Congressman Dan Boren (D-Muskogee) has said he will oppose Pelosi’s bid to remain in a leadership position (Minority Leader) in  the House; and Jim Matheson (D-Utah), a leader of the Blue Dog Coalition, a group of Democrat conservatives, said he preferred an alternative.

In an exclusive interview with ABC’s Diane Sawyer, Pelosi said she had “no regrets” after losing her post as House Speaker, blaming the unemployment problem for Democrats’ loss.

“We believe we did the right thing, and we worked very hard in our campaigns to convey that to the American people,” said Pelosi, in the interview with Sawyer. “Nine and a half percent unemployment is a very eclipsing event. If people don’t have a job, they’re not too interested in how you intend for them to have a job. They want to see results.”
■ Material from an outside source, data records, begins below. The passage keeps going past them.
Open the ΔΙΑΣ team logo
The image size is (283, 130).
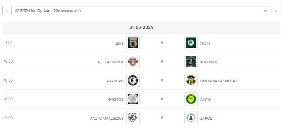pyautogui.click(x=133, y=43)
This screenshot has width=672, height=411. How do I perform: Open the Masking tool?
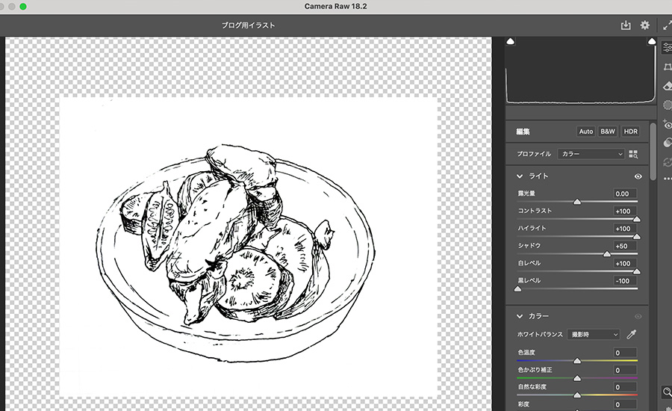click(x=667, y=106)
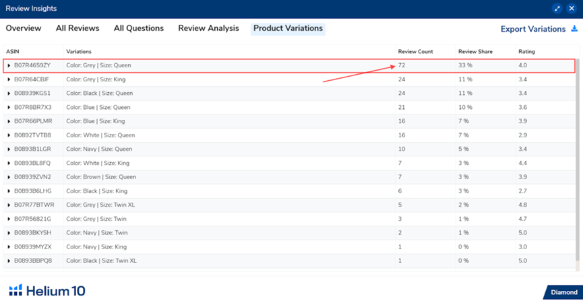Expand the B07R8BR7X3 variation row
This screenshot has height=307, width=583.
click(x=9, y=108)
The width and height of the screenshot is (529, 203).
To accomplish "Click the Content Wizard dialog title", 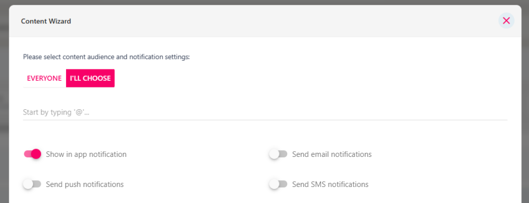I will [x=46, y=21].
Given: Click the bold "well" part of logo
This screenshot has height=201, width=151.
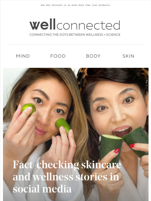Looking at the screenshot, I should click(x=42, y=24).
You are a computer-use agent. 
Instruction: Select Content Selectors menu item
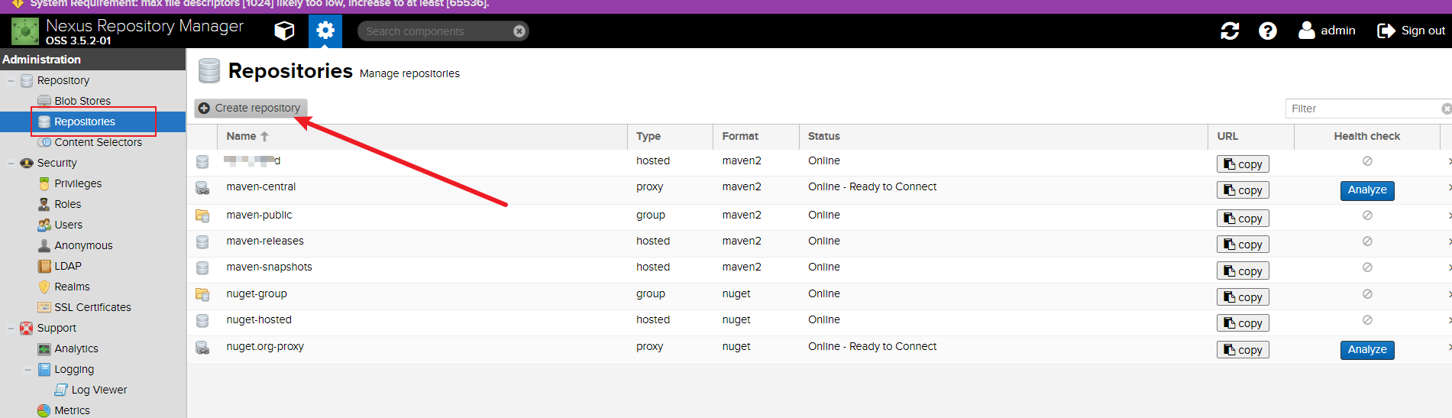coord(98,142)
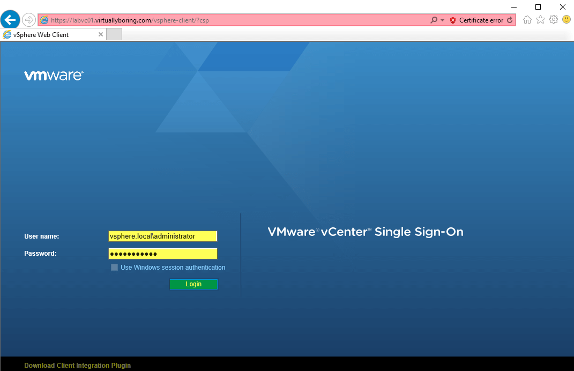The width and height of the screenshot is (574, 371).
Task: Open the address bar autocomplete dropdown arrow
Action: pyautogui.click(x=442, y=20)
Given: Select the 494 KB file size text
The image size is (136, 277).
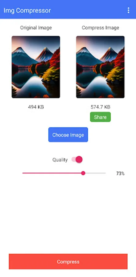Looking at the screenshot, I should (x=36, y=107).
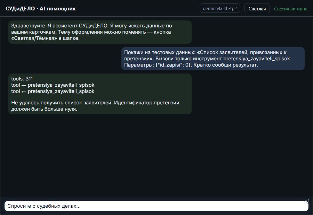Select the user message about тестовых данных
Image resolution: width=313 pixels, height=215 pixels.
[213, 59]
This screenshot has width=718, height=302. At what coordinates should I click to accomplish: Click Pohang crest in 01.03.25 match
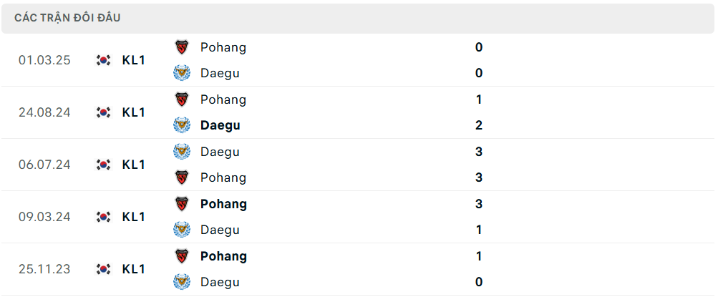point(182,47)
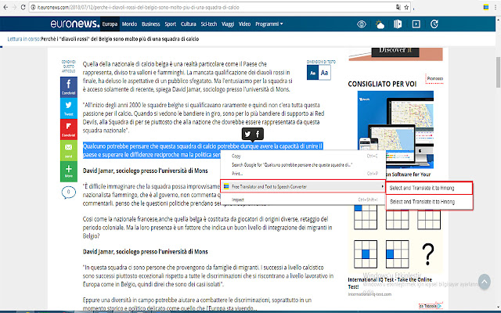Click the scroll-to-top round arrow button
This screenshot has height=313, width=501.
(484, 279)
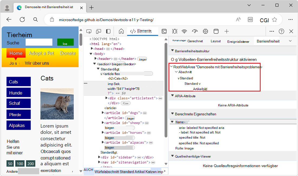The width and height of the screenshot is (298, 176).
Task: Open the Performance gauge icon
Action: pos(195,31)
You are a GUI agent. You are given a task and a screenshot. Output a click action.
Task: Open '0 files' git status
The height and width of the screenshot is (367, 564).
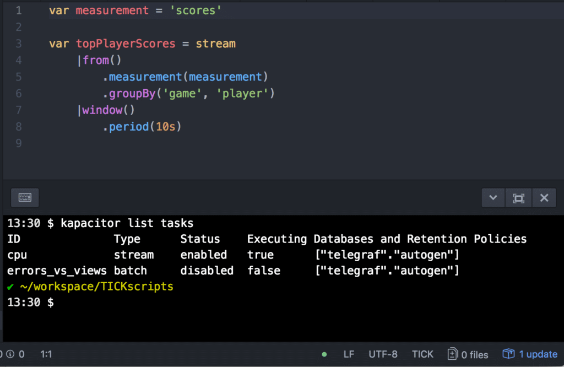[x=474, y=355]
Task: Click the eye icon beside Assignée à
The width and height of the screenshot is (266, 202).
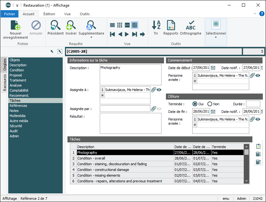Action: [x=159, y=90]
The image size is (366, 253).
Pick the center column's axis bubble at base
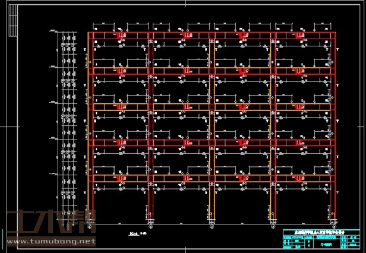click(x=212, y=226)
When Sawyer asked her to describe her leadership as Speaker, Pelosi stated that it was a “Job well done.”

In an article posted on her “Speaker’s Press Shop” in October 2010, Pelosi stated that the GOP agenda would cut Social Security, Reap billions for Wall Street and hurt American women and children.

“The GOP plan to turn Social Security over to Wall Street would disproportionately impact American women. 58% of Social Security recipients are women and for a majority of women over 65, Social Security provides more than half of their income.

“Social Security also provides a vital safety net for America’s children. More than 4 million young people under the age of 18 received income from Social Security survivors, retirement, and disability benefits. According to a new report by the Joint Economic Committee, 1.1 million children were lifted out of poverty in 2009 by Social Security.”

After losing her Speaker post, Pelosi said, “Based on those discussions, and driven by the urgency of protecting health care reform, Wall Street reform, and Social Security and Medicare, I have decided to run.”

And in a letter to fellow Democrats, Pelosi stressed that their work is far from finished, that their commitment to serving the American people continues.

“We have no intention of allowing our great achievements to be rolled back. It is my hope that we can work in a bipartisan way to create jobs and strengthen the middle class,” she said.

With Pelosi’s skills, experience, knowledge and know-how, she has the tools to work with and should remain in the hierarchy of Democratic leadership in the House.